La rigidité de la chronologie des médias combinée au dogmatisme d’une partie de la profession sont révélateurs de l’absence de prise en compte des deux extrémités de la chaîne de valeur : les concepteurs et financeurs des programmes d’un côté et le public de l’autre. 2020 ne pourra pas faire l’économie d’une vraie remise en cause de la chronologie actuelle.

Canal ou l’art du storytelling

Présenté comme le grand argentier du cinéma français depuis toujours, héros déchu d’une télévision qu’on ne regarde plus comme il y a 20 ans, Canal continue d’occuper le devant de la scène médiatique, et plus forcément pour le cinéma. En pivotant du métier d’éditeur à celui de distributeur, ce que Canal appelle agrégateur, le groupe de Vincent Bolloré tente de recréer un écosytème à partir de promesses éditoriales dont il ne détient plus les droits. Après les droits sportifs négociés à prix d’or fin 2019, son meilleur coup est d’avoir réussi à s’octroyer l’exclusivité de la distribution de Disney+ et de ses chaînes linéaires, pour ensuite pouvoir mieux le revendre aux FAI. Hélas, selon les journaux spécialisés, l’affaire ne se déroule pas tout à fait comme prévu. Trop gourmand, Canal n’a pas réussi à s’entendre avec Orange, Free, SFR et Bouygues Télécom. Certains observateurs évoquent même le fait que si Stéphane Richard, le PDG d’Orange, a demandé de différer le lancement de Disney+ en raison de la crise sanitaire, ce n’est pas pour des raisons liées à la saturation des réseaux, mais bien plus pour des raisons de négociation commerciale inaboutie. En effet, en supposant que Canal et Orange se soient entendus sur l’intégration de Disney+, Stéphane Richard aurait-il été aussi motivé pour demander le report du lancement de Disney+ ? Pas sûr. 

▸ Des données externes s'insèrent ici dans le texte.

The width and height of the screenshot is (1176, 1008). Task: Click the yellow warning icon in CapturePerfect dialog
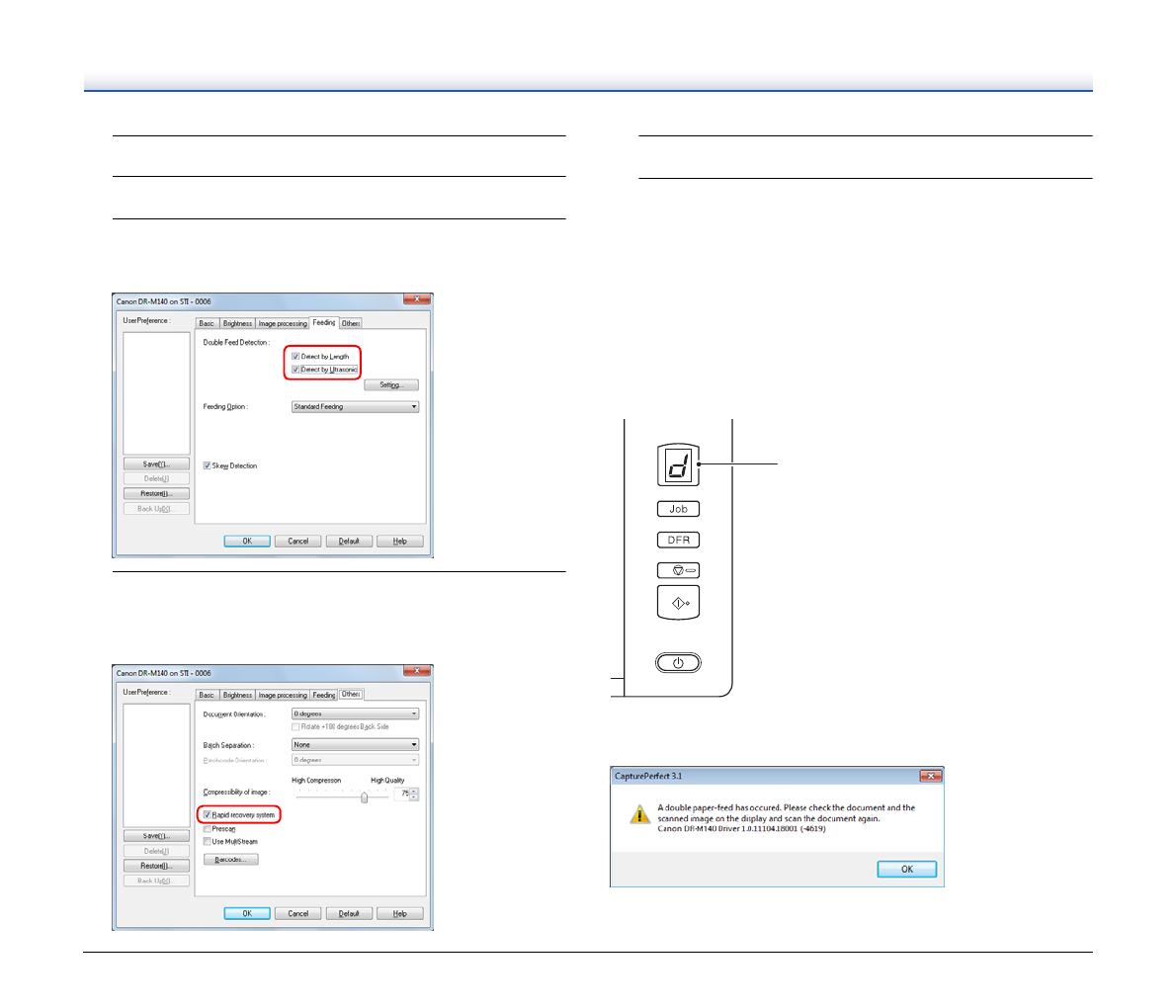[639, 814]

Le report au 7 avril du lancement de Disney+ a lourdement pénalisé Canal+ qui avait mis en place un dispositif impressionnant de soutien à sa nouvelle option le soir du 24 mars sur ses différentes antennes : diffusion du premier épisode de la série phare de Disney+ The Mandalorian sur Canal+ et Canal Family, mais aussi sur C8 et sur CStar plus tard dans la soirée. Mais ce n’est pas tout : Canal avait prévu de diffuser une enfilade de blockbusters Disney le soir de l’ouverture de Disney+ : le Roi Lion, puis Toy Story 4, Aladdin et Dumbo. Une manière de faire de la publicité au service dont il détient l’exclusivité de distribution sur les box en France. Mais le COVID-19 est passé par là et tout le plan de comm s’est écroulé. Par ailleurs, privé de foot et de F1, le groupe avait pris l’initiative de passer en clair ses chaînes cryptées. Mais face aux protestations des chaînes qui détiennent les droits en clair des films acquis par Canal pour la pay TV, le groupe a été contraint de réduire la voilure : limitation du nombre de chaînes en clair et raccourcissement de la durée d’exploitation en clair. Cela peut sembler anecdotique, mais c’est surtout révélateur du fait que le bel édifice audiovisuel construit autour de la loi de 1986 est en train de se fissurer de partout, de se fissurer en accéléré depuis le début de la crise du coronavirus. 

Puisse cette parenthèse forcée offrir aux décideurs de l’audiovisuel le temps de l’analyse et de la réflexion pour comprendre que le système actuel est à bout de souffle et qu’il est plus que jamais nécessaire de tout remettre à plat afin de construire un nouveau modèle.